Ayer estuve en Sevilla viendo la salida y el traslado de la imagen de Jesús del Gran Poder desde su basílica a la Catedral.
Después de ver lo que vi, no voy a hacer una reflexión cofrade ni religiosa, sólo cuantitativa.
Me hace gracia cuando, tras una manifestación sindical o de protesta, hay la clásica batalla de cifras entre organización y policía o viceversa.
¿Cuánta gente había ayer en las calles de Sevilla viendo al Gran Poder?
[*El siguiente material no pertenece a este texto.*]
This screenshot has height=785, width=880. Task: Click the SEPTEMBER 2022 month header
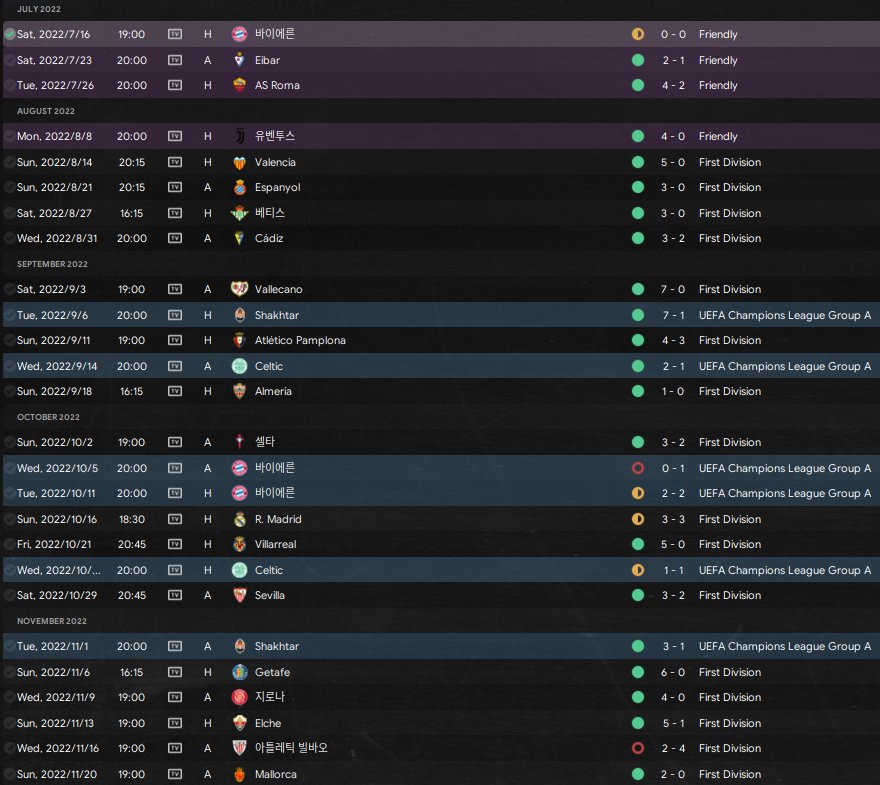tap(52, 264)
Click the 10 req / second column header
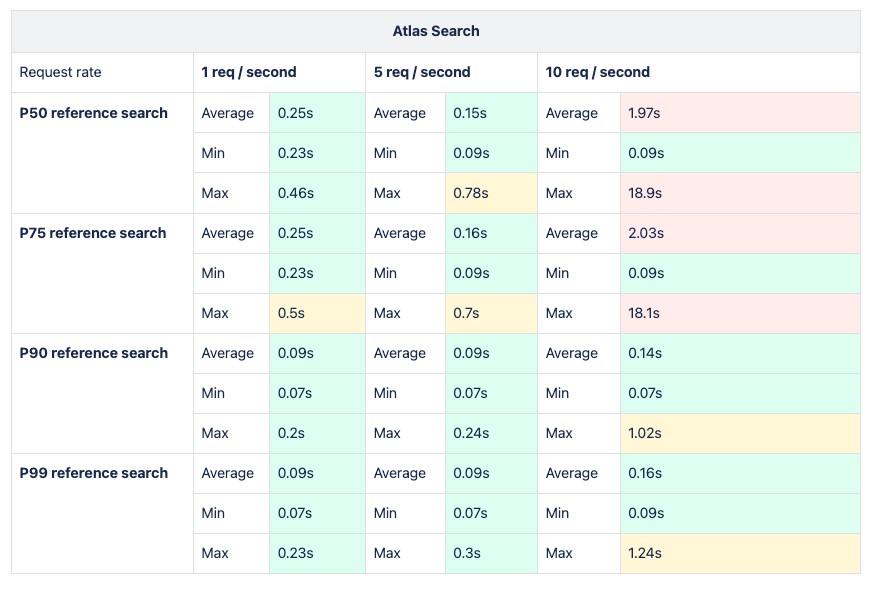 598,72
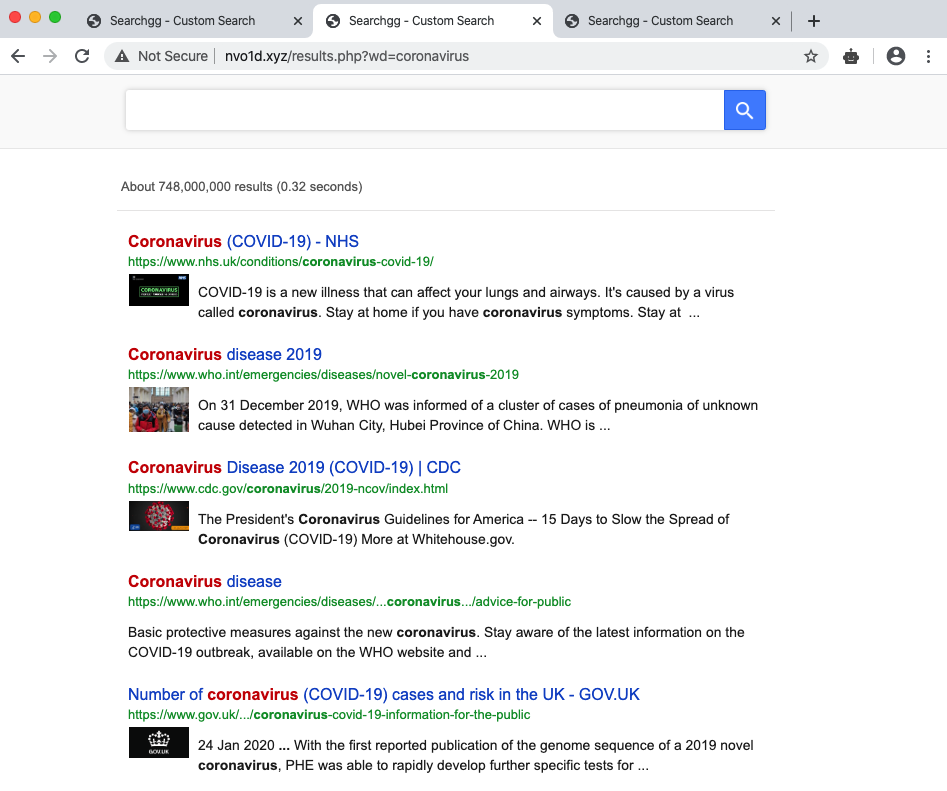947x791 pixels.
Task: Open a new tab with plus button
Action: 814,21
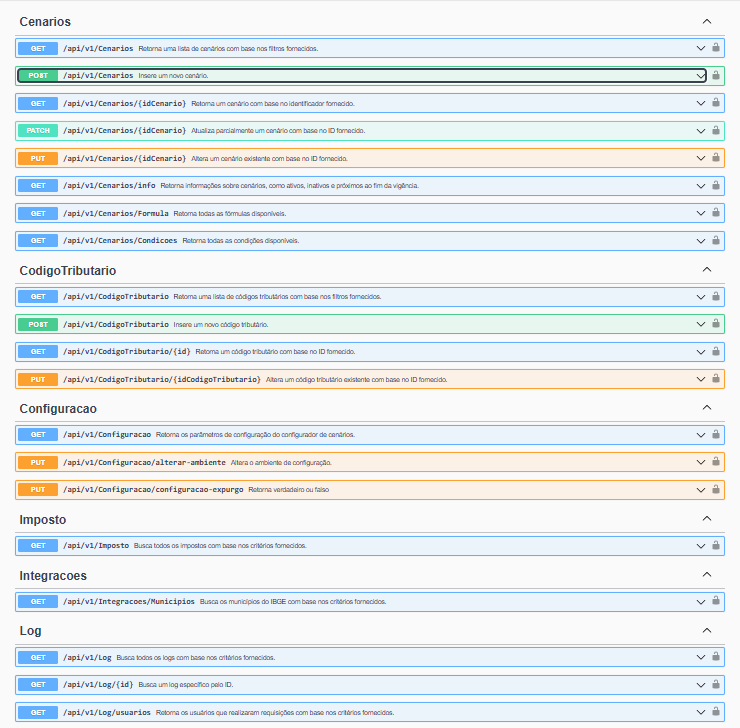This screenshot has height=728, width=740.
Task: Click the PUT /api/v1/Cenarios/{idCenario} endpoint path
Action: (124, 158)
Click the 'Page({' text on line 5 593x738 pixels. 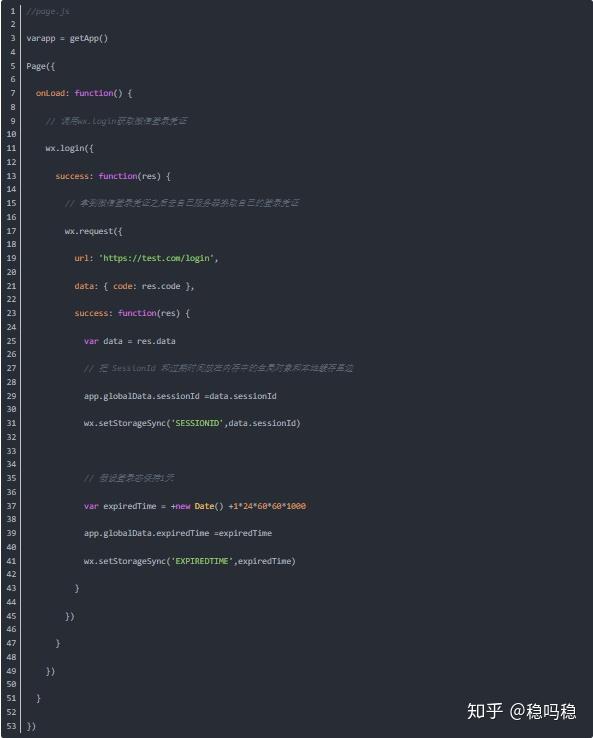pyautogui.click(x=40, y=66)
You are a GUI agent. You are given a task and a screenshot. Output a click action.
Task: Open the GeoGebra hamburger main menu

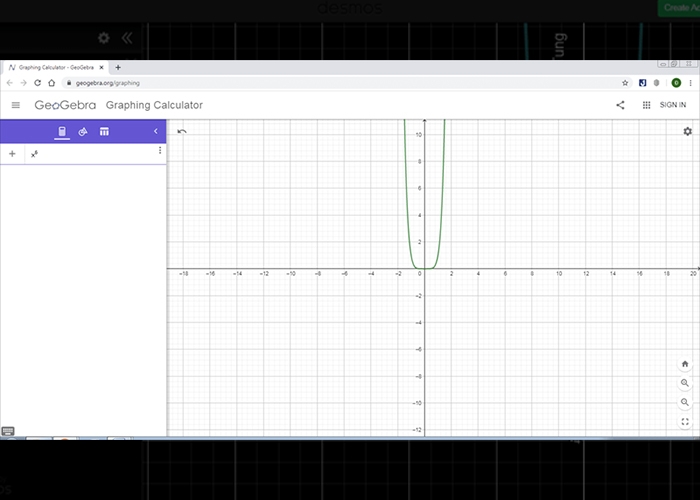(15, 105)
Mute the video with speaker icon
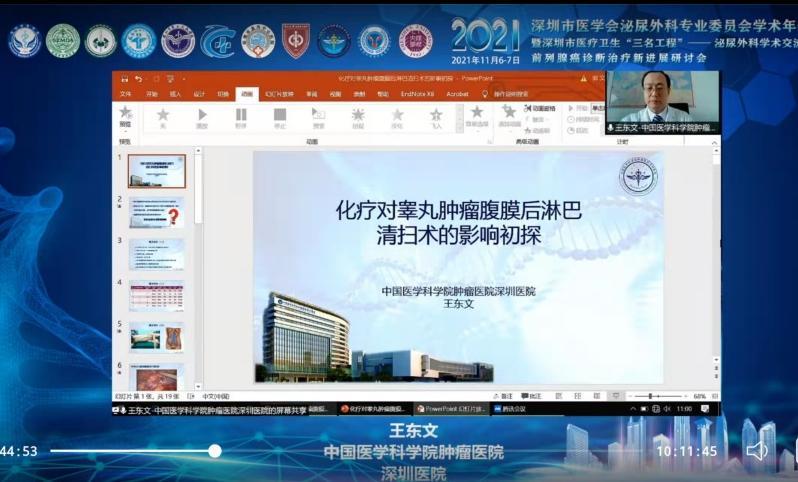Image resolution: width=798 pixels, height=482 pixels. coord(757,451)
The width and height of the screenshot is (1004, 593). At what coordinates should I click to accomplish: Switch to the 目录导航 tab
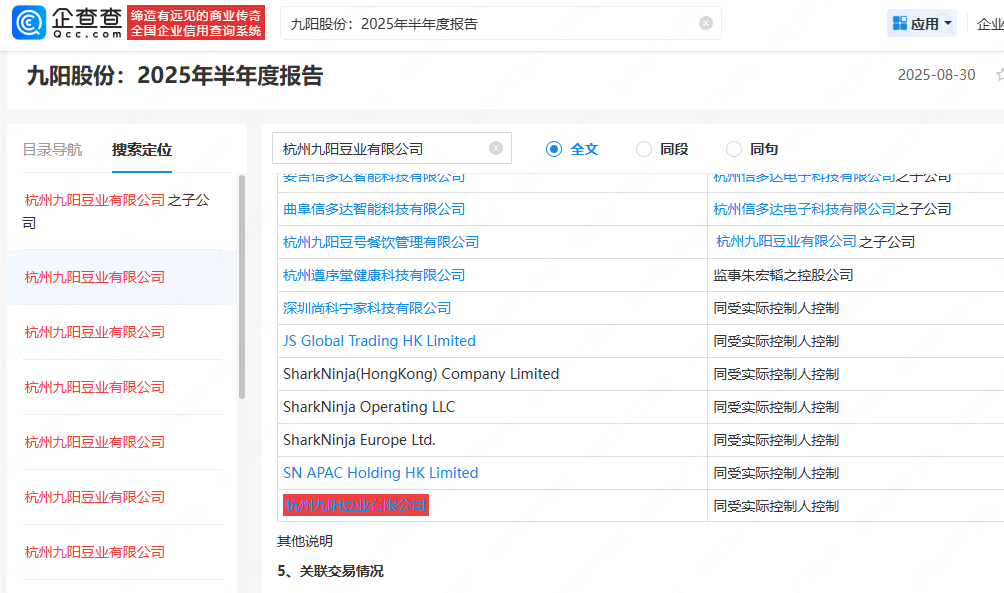coord(53,150)
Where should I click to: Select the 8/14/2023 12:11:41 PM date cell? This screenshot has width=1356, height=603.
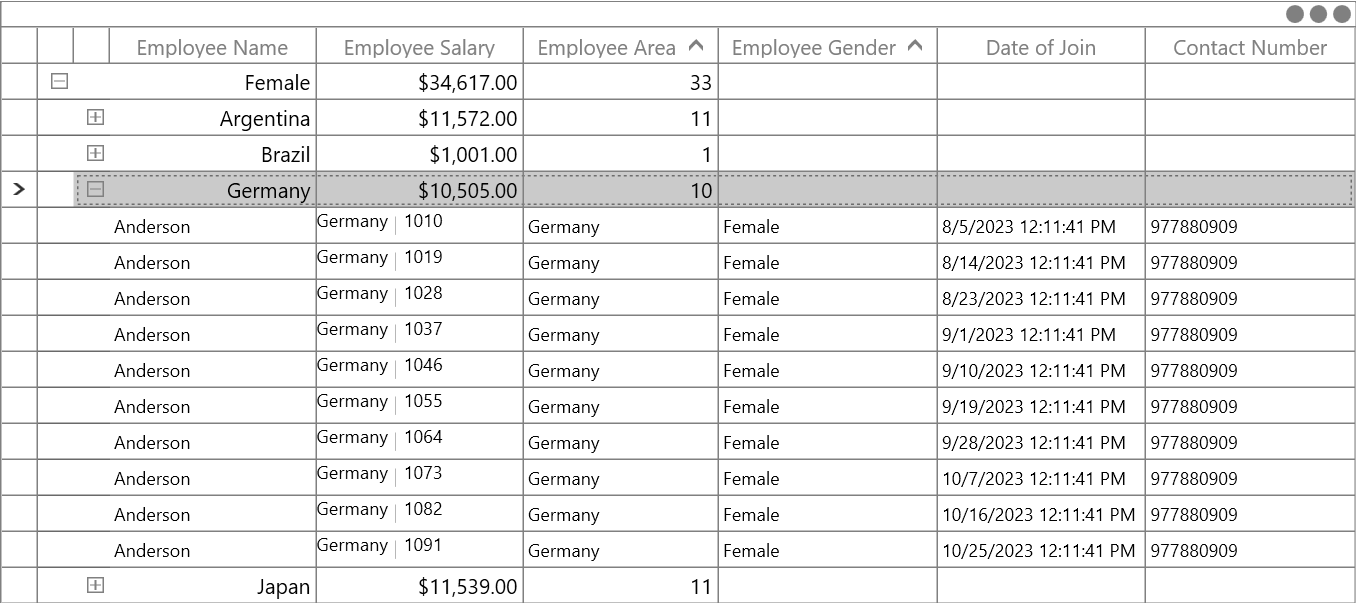tap(1041, 262)
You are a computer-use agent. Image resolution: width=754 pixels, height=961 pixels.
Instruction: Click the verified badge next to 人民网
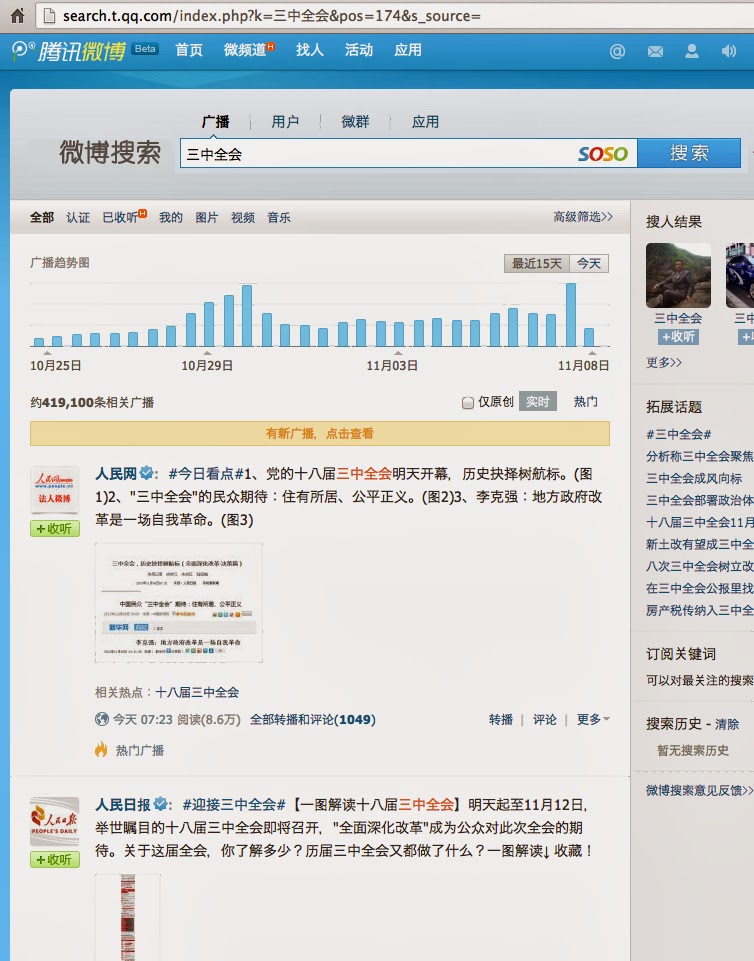coord(147,473)
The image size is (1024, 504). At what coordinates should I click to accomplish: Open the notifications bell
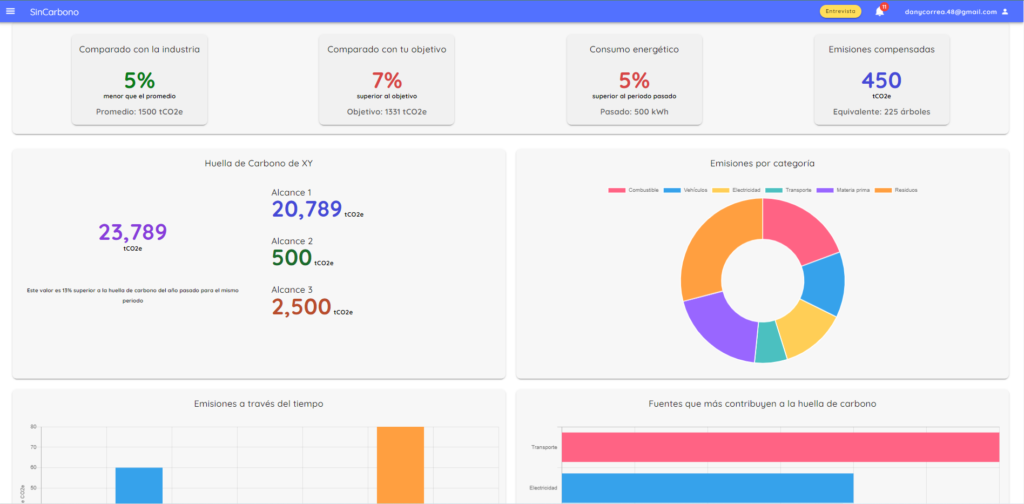880,12
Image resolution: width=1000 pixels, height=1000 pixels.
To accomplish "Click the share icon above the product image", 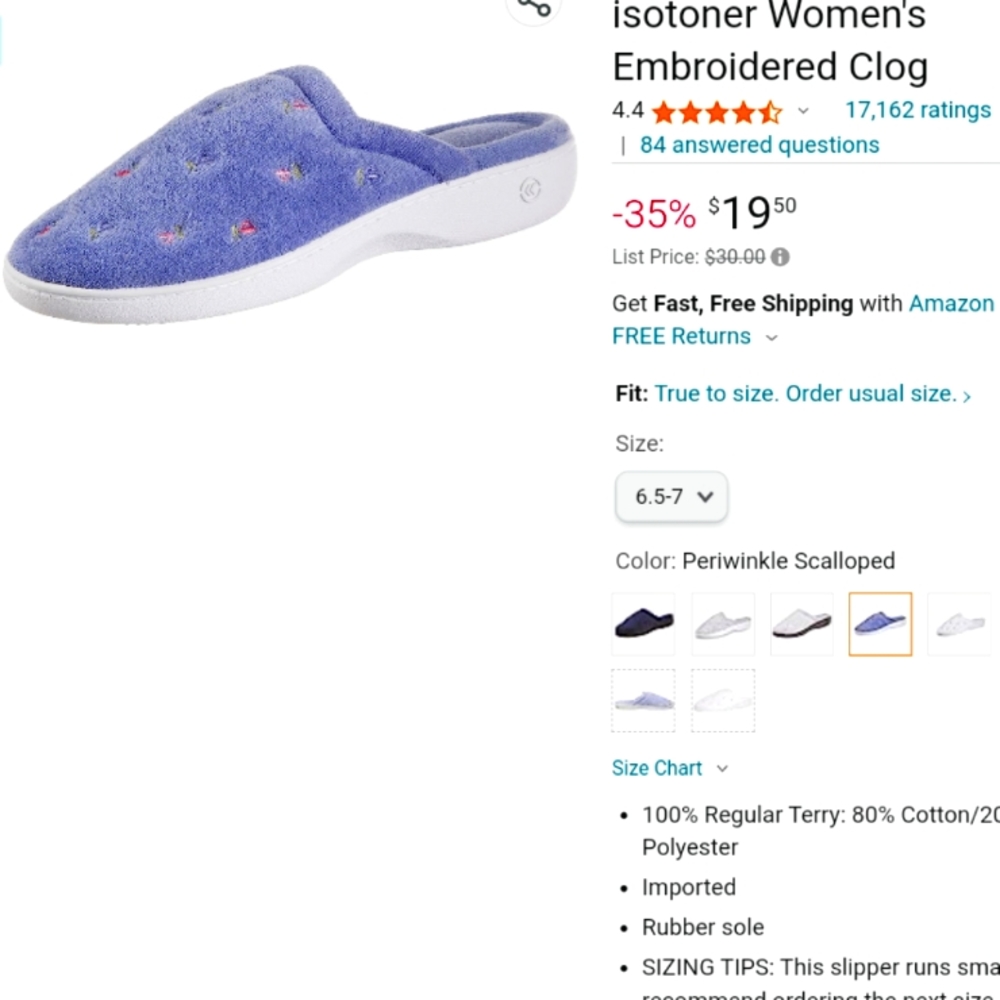I will pyautogui.click(x=534, y=10).
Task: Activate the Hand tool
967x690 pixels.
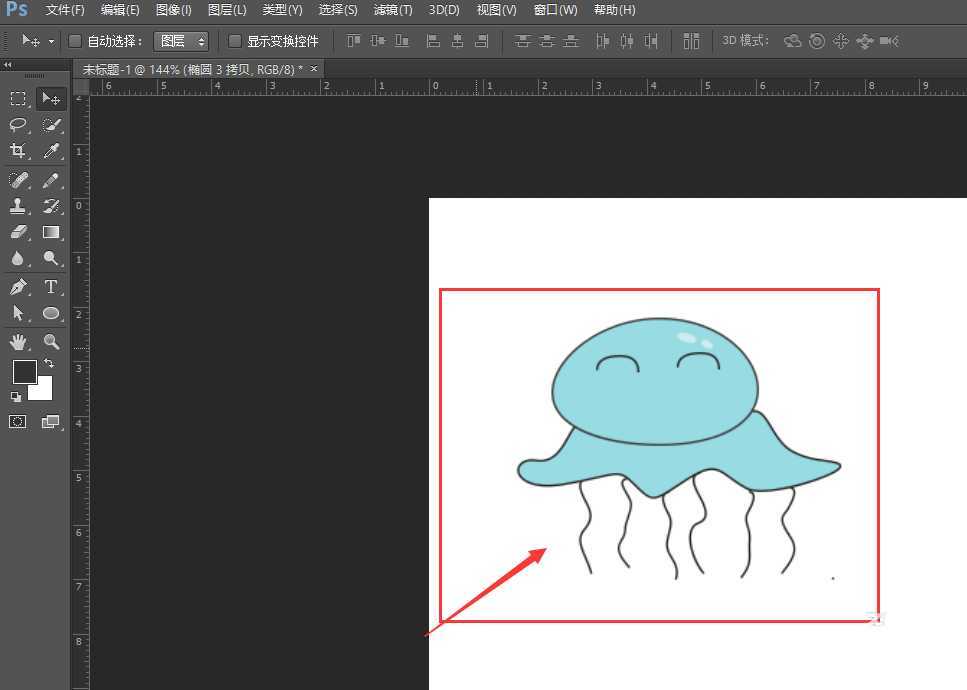Action: click(17, 341)
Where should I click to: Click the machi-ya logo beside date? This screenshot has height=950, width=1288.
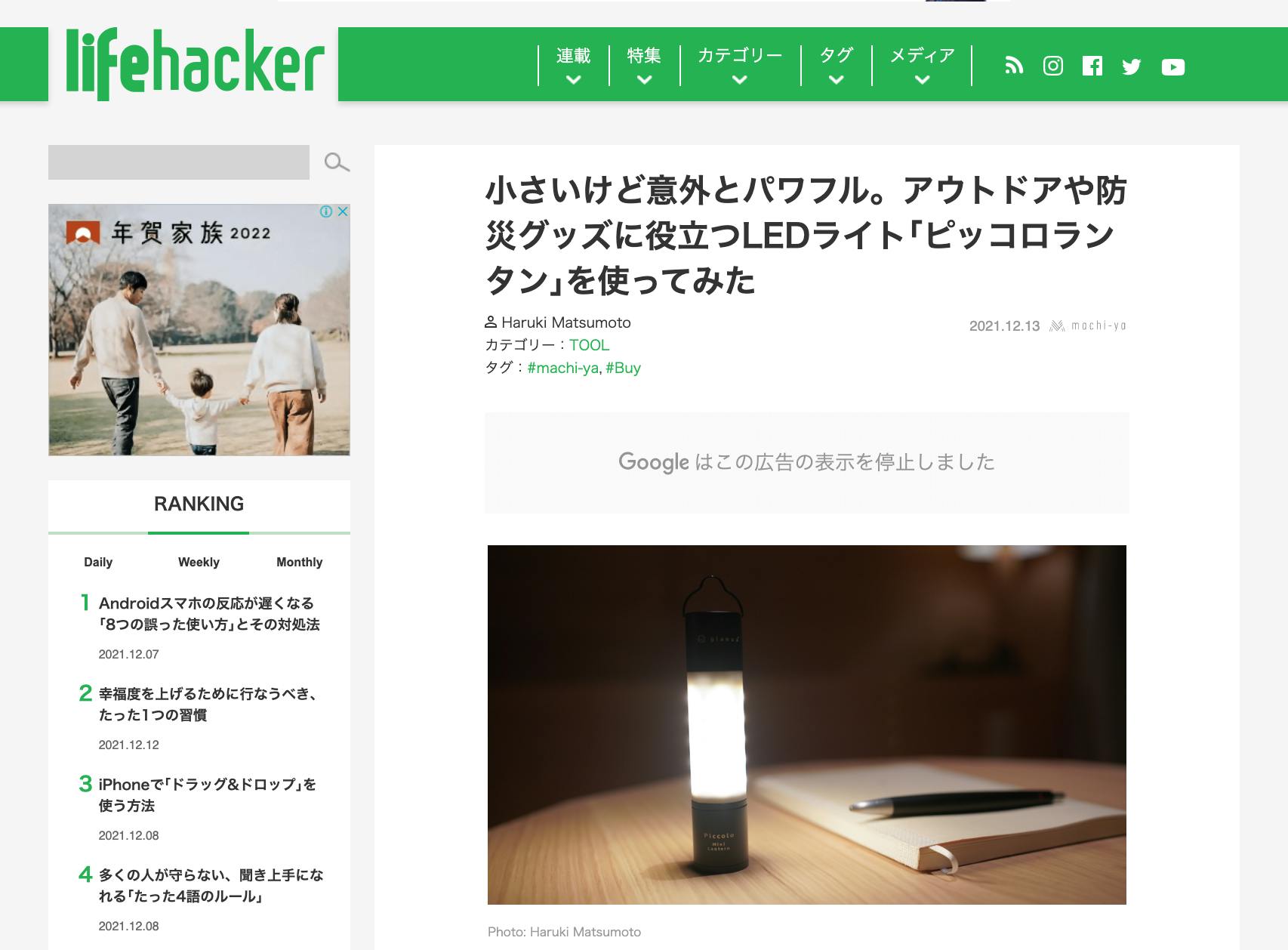pyautogui.click(x=1088, y=325)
No lo sé ni me importa: sí sé que, sin duda, mucha más gente, muchísima más, que en las manifestaciones sindicales o laborales o políticas en las que se grita, se insulta, se desprecia y -si la ocasión lo requiere- se destroza mobiliario urbano, cajeros automáticos o escaparates de bancos o franquicias, o se queman contenedores de basura.
Porque el Gran Poder se manifiesta desde el silencio, sólo en ese silencio es posible comprender, mejor, intuir, de qué se trata, qué misteriosa fibra se mueve en miles de personas para ir a ver... una escultura de hace casi cuatro siglos, vestida con una túnica de terciopelo liso y alumbrada por cuatro faroles hexagonales.
Ayer no hubo gritos, ni insultos, ni desprecios, ni destrozos. No hubo mareas verdes, ni blancas ni azules ni rojas ni moradas.
Hubo gente en silencio viendo pasar en Gran Poder. Sólo eso. Algunos -es mi caso- esperaron a pie quieto casi dos horas para verlo pasar durante cinco minutos, y a fe que dieron -doy- ese tiempo por bien empleado.
Para pensarlo. También la jerarquía eclesiástica.